Seeding a Large Database with Entity Framework
Download full source code.
You will often see that Entity Framework is not suitable for bulk operations, this has been the case since I started using it back when it was Entity Framework 5 back around 2012.
But with many of my posts, I like to seed a database, and sometimes I want to seed it with a few hundred thousand or even more rows.
This is where Entity Framework can be slow, run out of memory, or timeout.
As you add more and more rows to the context, it will keep track of them all. The memory allocated to the application grows and grows.
Turning off tracking won’t help as it applies only to the entities that are returned from the database, not the ones you add to the context.
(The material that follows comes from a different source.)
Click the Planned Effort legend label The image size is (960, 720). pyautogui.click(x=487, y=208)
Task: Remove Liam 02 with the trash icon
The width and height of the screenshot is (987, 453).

My usual seeding pattern is very simple -
- Create a new context
- Make sure the database and tables exist
- Generate the data
- Add the data to the context
- Save the changes
This works fine when the amount of data is small, but not when generating large amounts of seed data.
When I tried seeding a table with 200,000 rows, I timed out after the default connection timeout period for SQL Server.
Attempt 1
I made a small change to the pattern, starting at 3 -
Start a loop
- Generate a subset of the data
- Add the data to the context
- Save the changes
This worked, but it was slow as I added more data, and I noticed that my memory usage grew and grew as the loop progressed. The memory kept on growing because I kept adding data to the context. It doesn’t matter that I was saving data, because I was reusing the same context, so of course it was tracking more and more data.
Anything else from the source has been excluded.